Please lay out the entries between the line holding "The image size" and the end of the entries, inclusive, as a two-column CSV with the columns "prompt" and "answer". Each row should hold one entry's text and its answer, each in a single quoted field with line breaks turned into spaces. Leave the pictures out.

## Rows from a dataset
__________________________________________________
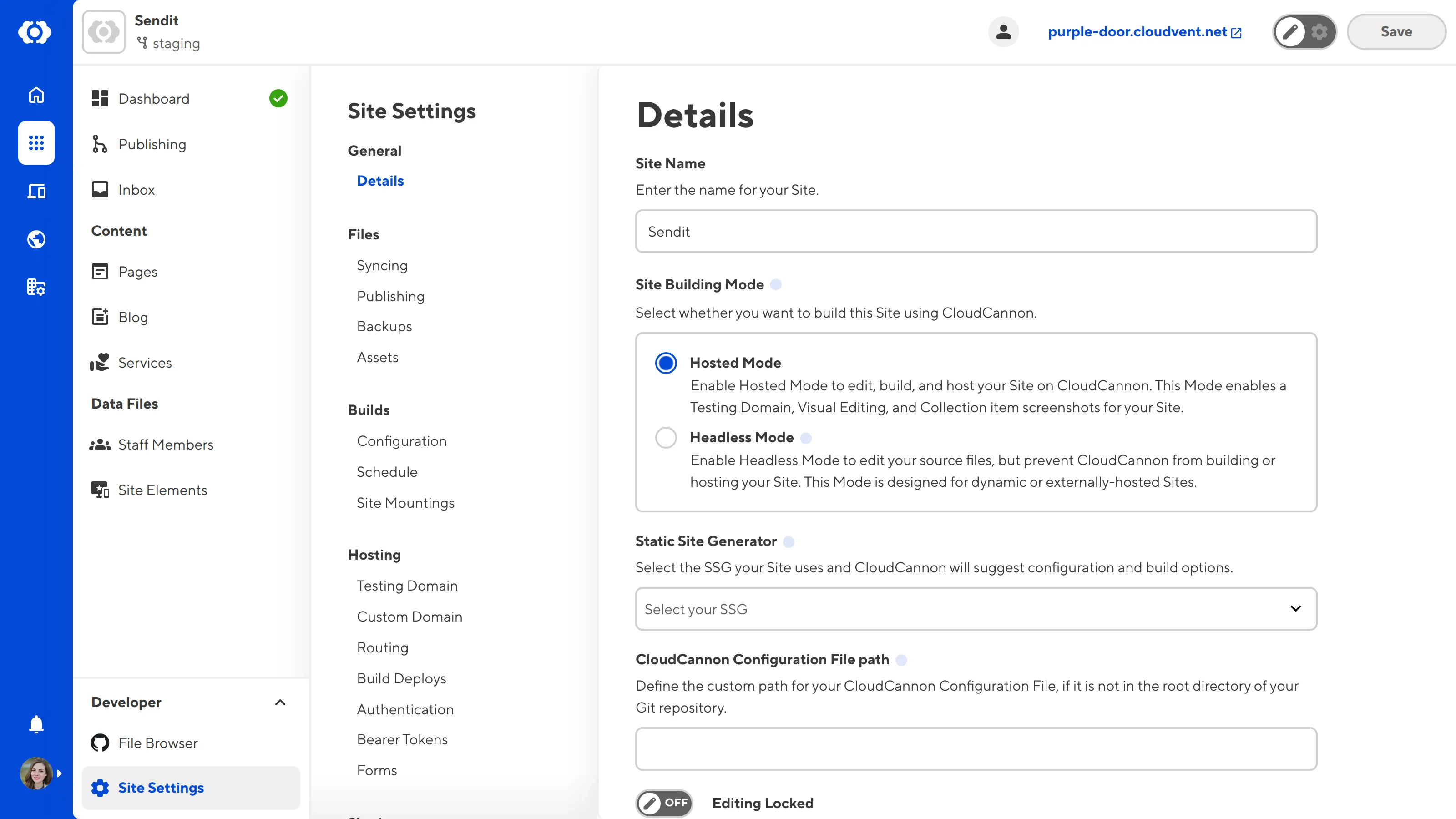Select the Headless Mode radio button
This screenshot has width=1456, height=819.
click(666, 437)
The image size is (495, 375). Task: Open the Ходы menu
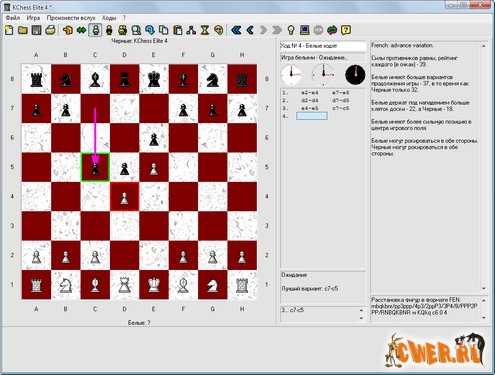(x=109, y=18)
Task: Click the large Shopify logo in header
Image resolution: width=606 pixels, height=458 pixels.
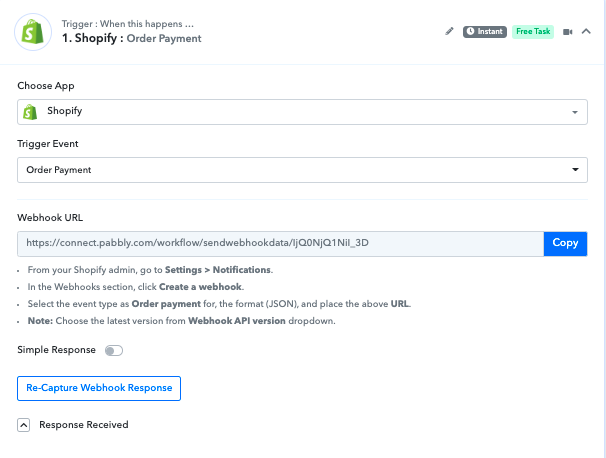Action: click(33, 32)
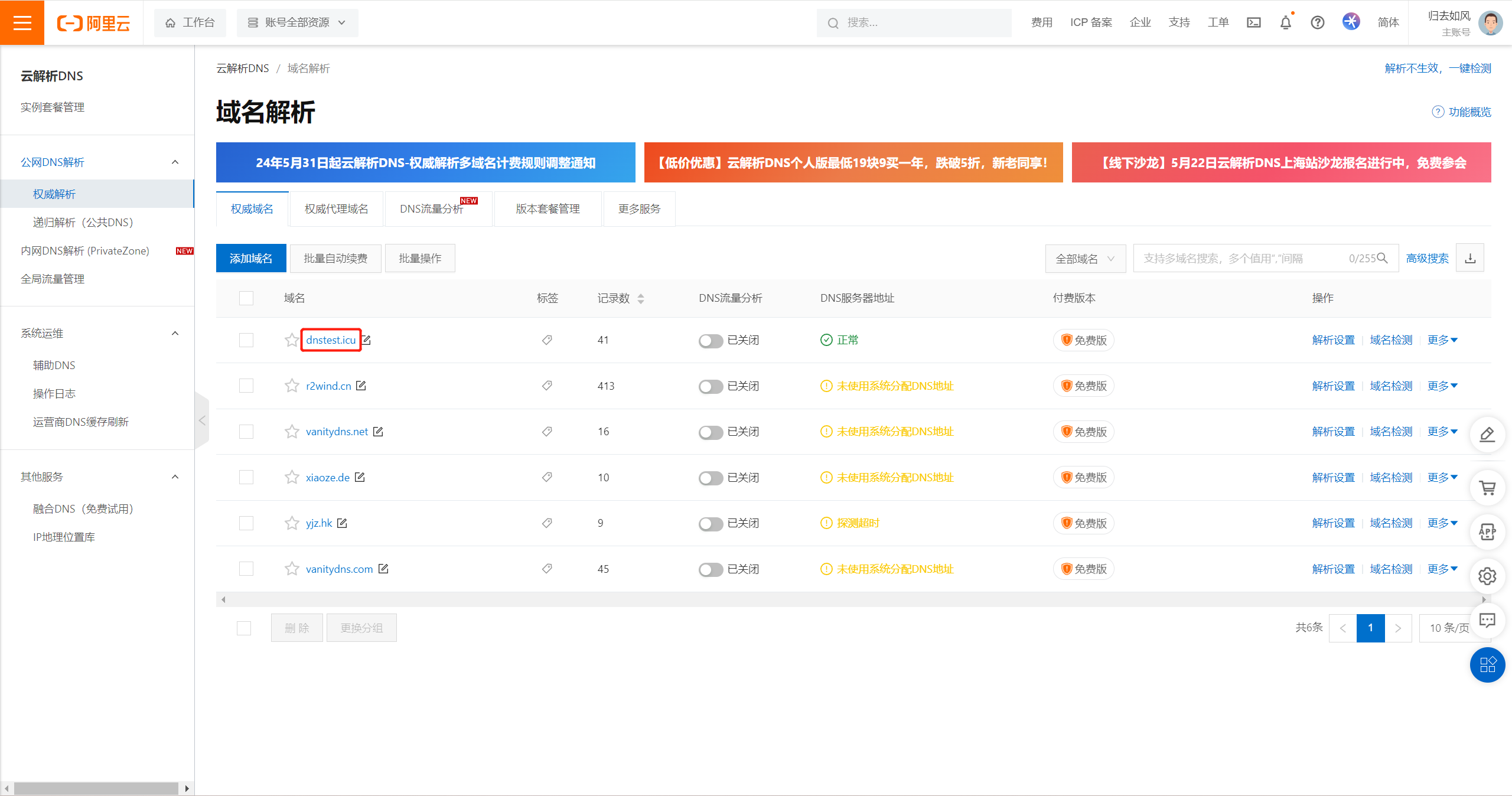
__________________________________________________
## THE COMPLETED TASK
prompt,answer
"The image size is (495, 375). Task: Open the Ходы menu","(x=109, y=18)"
"Task: Click the large Shopify logo in header Image resolution: width=606 pixels, height=458 pixels.","Action: click(33, 32)"